Auf der Webseite der Insel habe ich mich erkundigt. Das Gästehaus Fair View von Robin und Dawn Repetto sagt mir zu. Sonnige, offene Küche mit Meerblick. Nach dem Aufstehen sitze ich in der Küche und trinke meinen Tee. Nichts passiert – wunderbar! Man gibt mir zu essen und zu trinken. Das reicht. Vielleicht sehe ich mal einen der sehr seltenen Northern Rockhopper Penguine.

Ansonsten denke ich nach. Worüber? Keine Ahnung. Woher soll ich wissen, was in meinem Kopf geradeso ansteht! Aus Erfahrung weiß ich, dass mein Gehirn so einiges auf Lager hat.

Touristen, wenn sich überhaupt welche auf den Weg machen, wird empfohlen, das Post-Office mit seinen atemberaubenden Inselbriefmarken zu besuchen. Vor einem Monat musste das Dach erneuert werden. Alle Mitarbeiter fingen früh an. Es war ein sonniger Tag, die Männer arbeiteten extrem hart. Schon mittags um 13:00 Uhr war das neue Dach fertig. Danach genossen die Männer ihre Erfrischungen und entspannten sich.

Lebenslange Mitgliedschaft

Meine Trauminsel hat einen Golfplatz. Der Hottentott Fence Tristan da Cunha Golf Course ist eigentlich eine Weide für Nutztiere und verfügt über kein Grün. Oft ist es stürmisch und so driften Schläge schon mal gerne ab direkt ins Meer. Der Platz hat nur ein einziges Wasserhindernis und das heißt Atlantik. Als Golfballtaucher wäre man auf Tristan gut beschäftigt. Hier liegen überall Vulkanblöcke herum. Für zwanzig britische Pfund wird man mit Polo-Shirt und Kappe eingekleidet. Und man erhält eine lebenslange Mitgliedschaft.

Hottentott-Shelter

Sogar einen Pub gibt es, die Albatross Bar. Im Reiseführer lese ich, dass Sarah selbstgebrautes Bier zapft. Ein Grund mehr, Tristan meine Aufwartung zu machen. Eine Bushaltestelle, sie heißt „Hottentott-Shelter“ gibt es auch. Ein Bus fährt allerdings nicht. Vielleicht ist die Bushaltestelle die Installation eines unbekannten Tristaner Künstlers, wer weiß? Als Tourist muss ich mich vor Antritt der Reise per E-Mail an den Administrator, der gleichzeitig Präsident des Inselrates ist, wenden. Reisezeit, persönliche Angaben und evtl. polizeiliches Führungszeugnis. Ordnung muss sein.

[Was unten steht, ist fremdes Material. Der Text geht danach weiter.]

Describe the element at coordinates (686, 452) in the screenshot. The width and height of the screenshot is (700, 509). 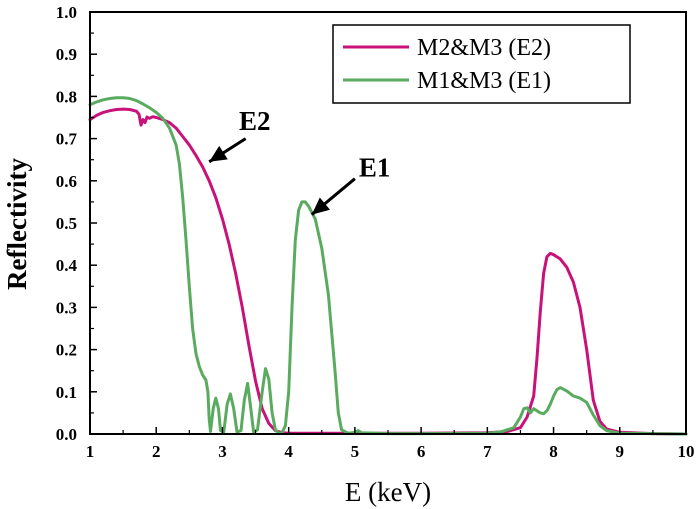
I see `x-tick-label: 10` at that location.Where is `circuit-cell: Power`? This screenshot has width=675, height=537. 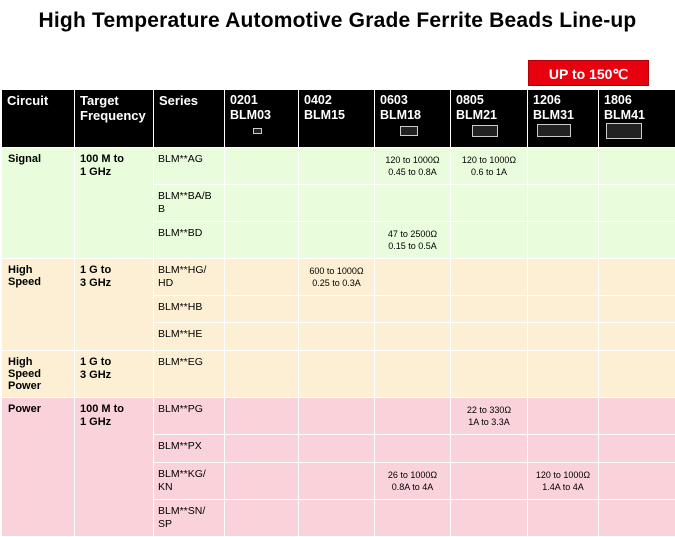
circuit-cell: Power is located at coordinates (38, 468).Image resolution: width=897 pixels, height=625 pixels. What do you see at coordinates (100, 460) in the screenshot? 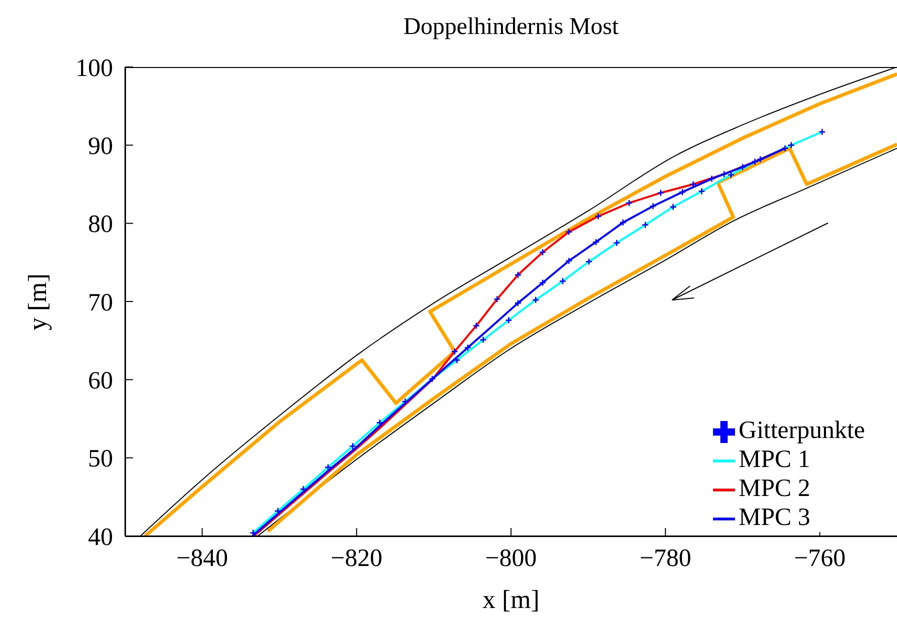
I see `y-tick-label: 50` at bounding box center [100, 460].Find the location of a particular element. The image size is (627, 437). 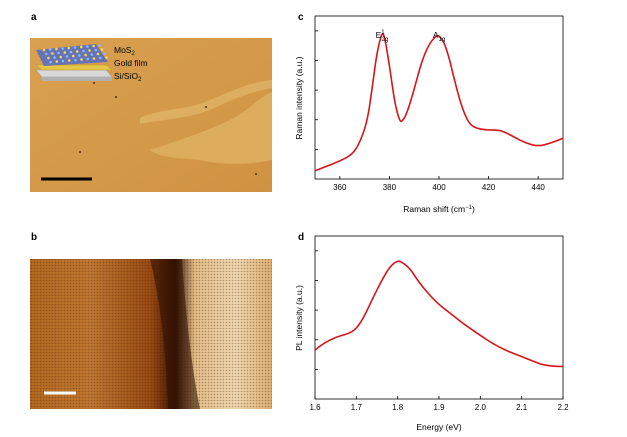

ylabel-c: Raman intensity (a.u.) is located at coordinates (299, 98).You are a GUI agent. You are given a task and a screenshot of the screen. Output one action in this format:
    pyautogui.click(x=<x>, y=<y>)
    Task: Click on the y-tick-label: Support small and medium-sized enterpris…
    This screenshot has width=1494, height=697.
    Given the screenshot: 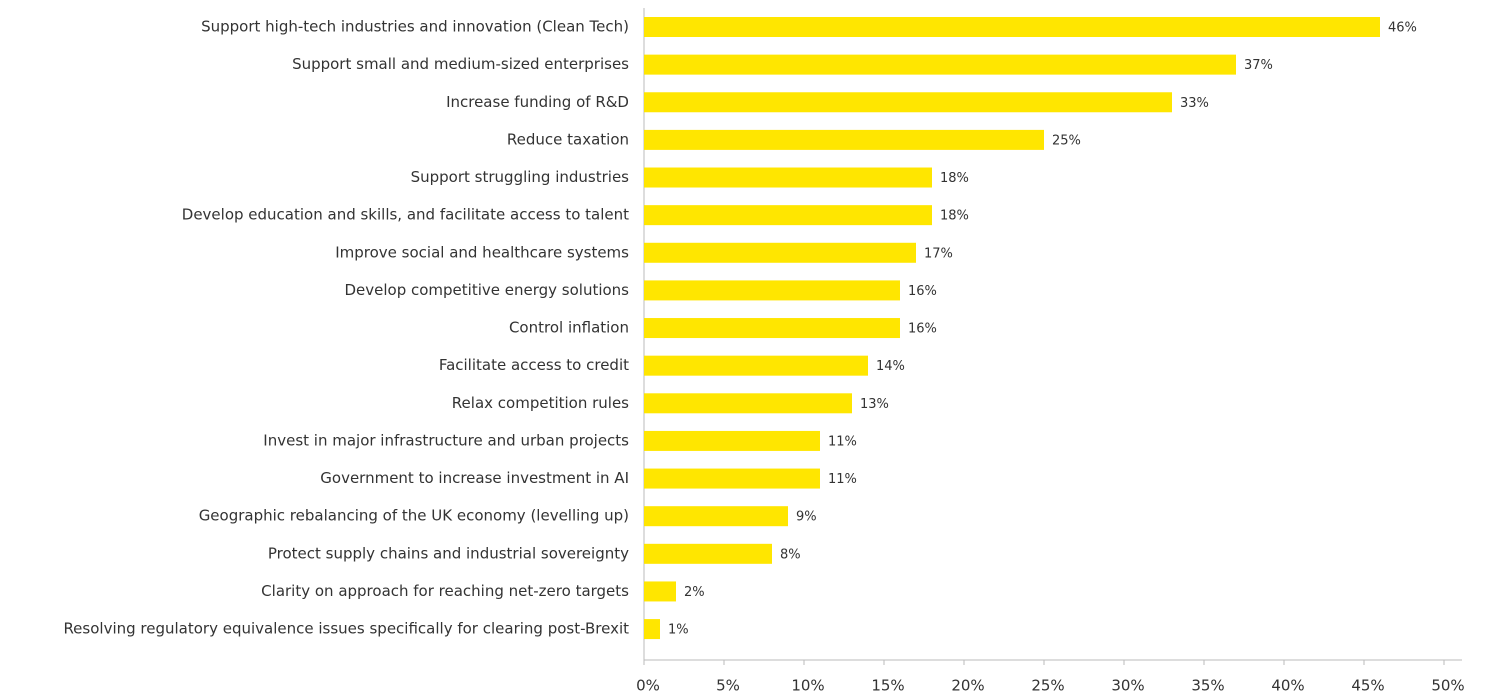 What is the action you would take?
    pyautogui.click(x=460, y=64)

Glass, Swain, Green, Rogers, Hagan, Lavarello und Repetto

Alle 243 Bewohner leben in der Hauptstadt Edingburgh of the Seven Seas. Es gibt nur sieben Familiennamen auf der Insel: Glass, Swain, Green, Rogers, Hagan, Lavarello und Repetto, die allesamt von damaligen Zuwandern abstammen.

Tristan Rock Lobster

An manchen Tagen kann auch die Fischfabrik besichtigt werden, wo der berühmte Tristan Rock Lobster verarbeitet wird, ein Hummer, der nur in den dortigen Gewässern vorkommt. Und wenn ich ganz viel Glück habe, dann gibt es in Tristan da Cunhas Fischfabrik vielleicht sogar Bratrollmops – ich liebe Bratrollmops.